Oxygen released in the manufacture of plant food. Besides in one way or another giving us all of our food, plants, helped by light, also give us most of the free oxygen that we breathe. We and all animals get the energy by which we live by combining oxygen with the hydrogen of our food (forming water) and by combining oxygen with the carbon in our food (forming carbon dioxid). This combining (burning or oxidizing) gives us our body heat and the energy to move. The free oxygen is carried to the different parts of our bodies by the red blood corpuscles that float in the liquid part of the blood. The liquid part of the blood also carries the food to the different parts of the body, and the food contains the carbon and hydrogen that is to be burned. Then in a muscle, for instance, the oxygen that has been carried by the corpuscles combines with the carbon to form carbon dioxid, and with the hydrogen to form water. The corpuscles carry part of the carbon dioxid back to the lungs, and the water is carried with other wastes and the rest of the carbon dioxid in the liquid part of the blood.
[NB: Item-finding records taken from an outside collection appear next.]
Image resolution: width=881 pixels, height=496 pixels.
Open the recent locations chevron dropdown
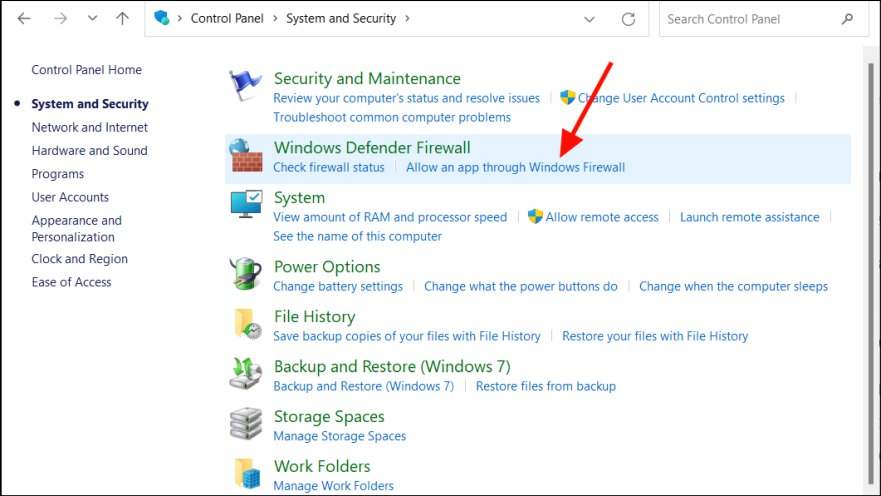[x=92, y=19]
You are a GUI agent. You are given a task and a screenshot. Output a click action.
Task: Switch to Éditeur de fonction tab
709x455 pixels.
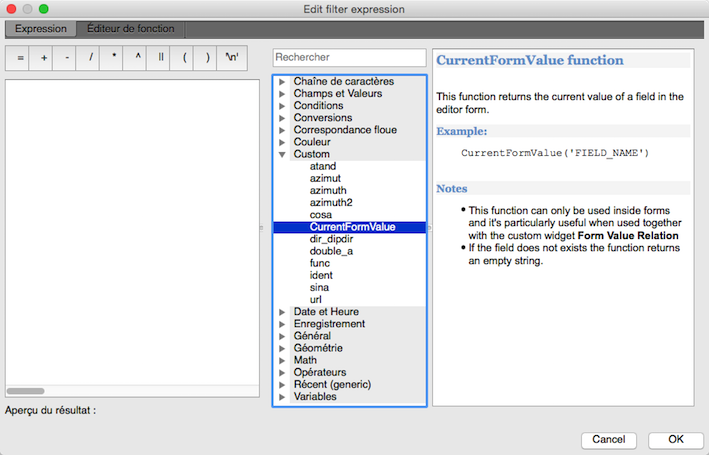tap(130, 29)
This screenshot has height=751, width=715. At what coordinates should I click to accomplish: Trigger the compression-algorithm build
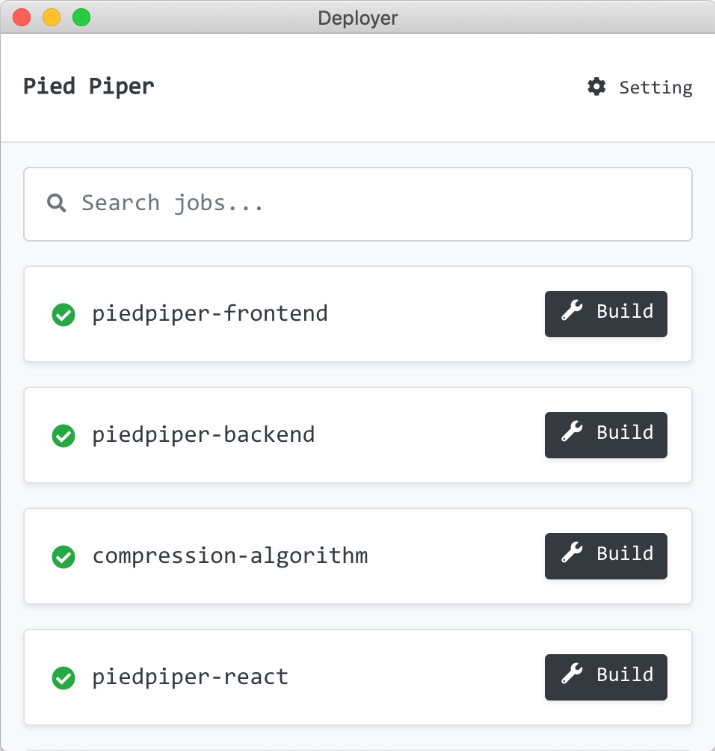(x=606, y=556)
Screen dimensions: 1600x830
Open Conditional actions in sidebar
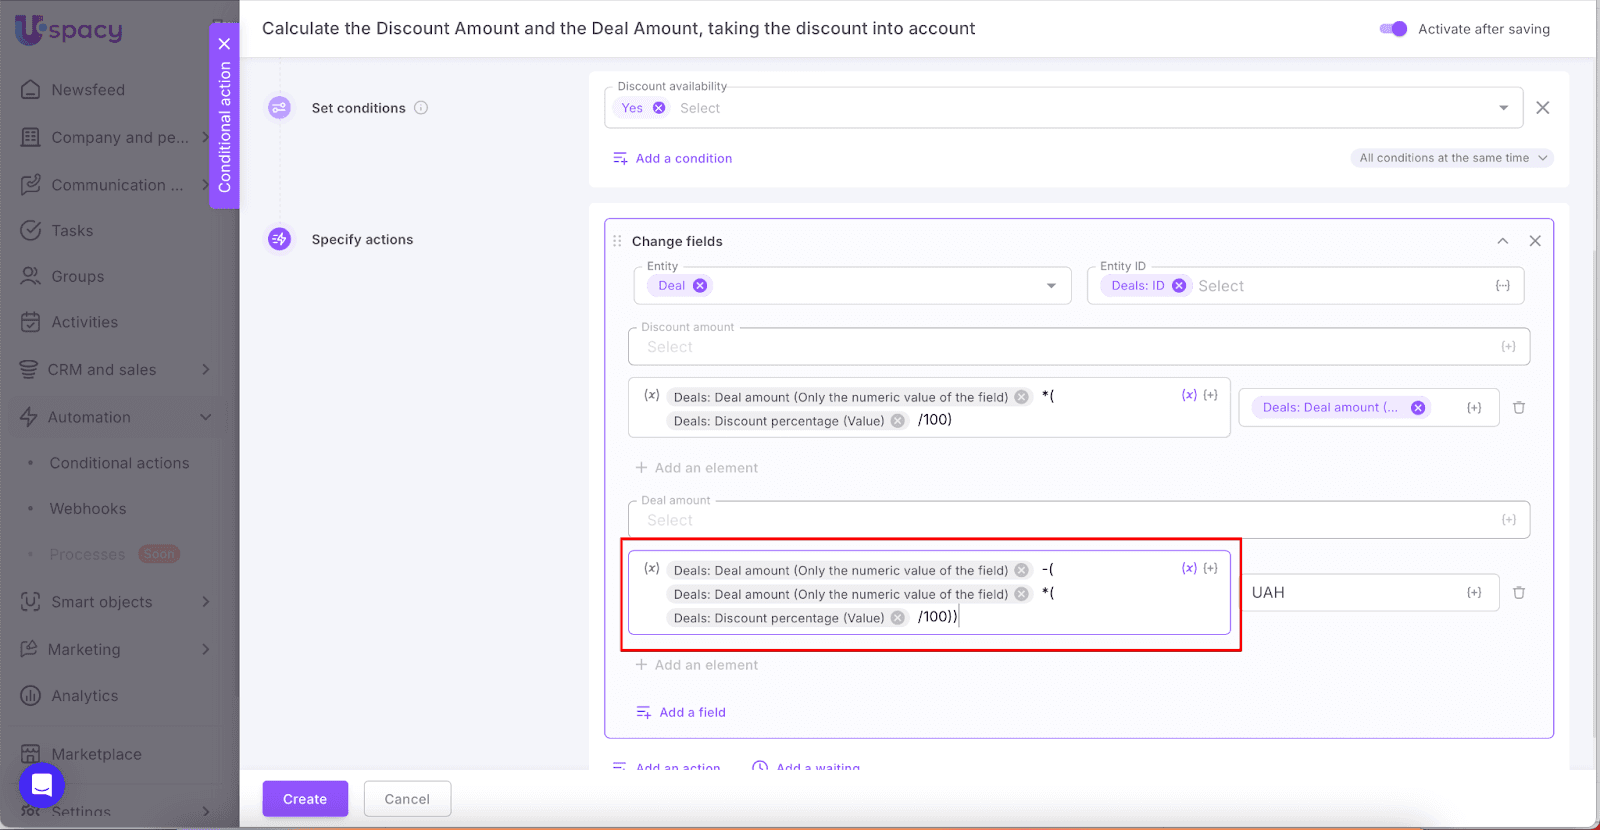119,463
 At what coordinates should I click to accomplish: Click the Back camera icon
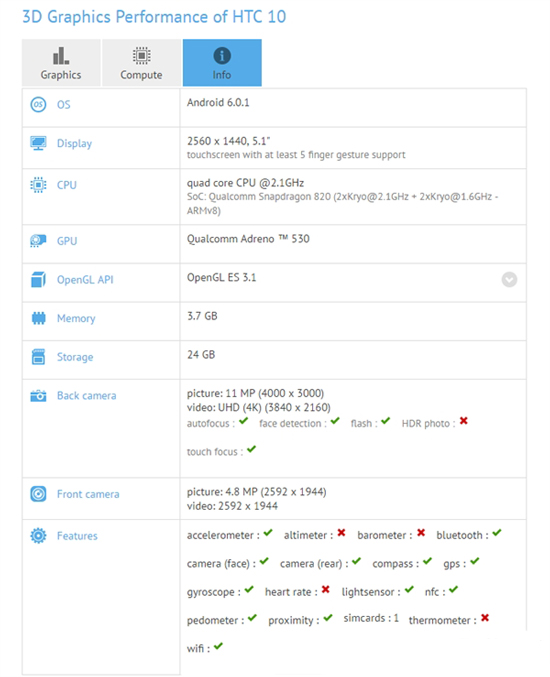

In the lungs the carbon dioxid is exchanged for the free oxygen we have just inhaled, and we exhale the carbon dioxid. A good deal of water is also breathed out, as you can tell from the way the mist gathers on a window pane when you blow on it.

If there were only animals (including people) in the world, all the free oxygen in the air would in time be combined by the animals with hydrogen to make water and with carbon to make carbon dioxid (CO2). As animals cannot breathe water and cannot get any good from carbon dioxid, they would all smother.

But the plants, as we have already said, use carbon dioxid (CO2) and water (H2O) to make food. They do not need so much oxygen, and so they set some of it free. The countless plants in the world set the oxygen free as rapidly as the countless animals combine it with hydrogen to make water and with carbon to make carbon dioxid. Since the water and carbon dioxid are the main things a plant needs to make its food, the animals really are as helpful to the plants as the plants are to the animals. For the animals furnish the materials to the plants for making their food in exchange for the ready-made food furnished by the plant. And both plants and animals would die if light stopped helping to bring about chemical change.

Application 74. Explain why the heart of a cabbage is white instead of green like the outside leaves; why a photographer works in a dark room with only a ruby light; why you get freckled in the sun.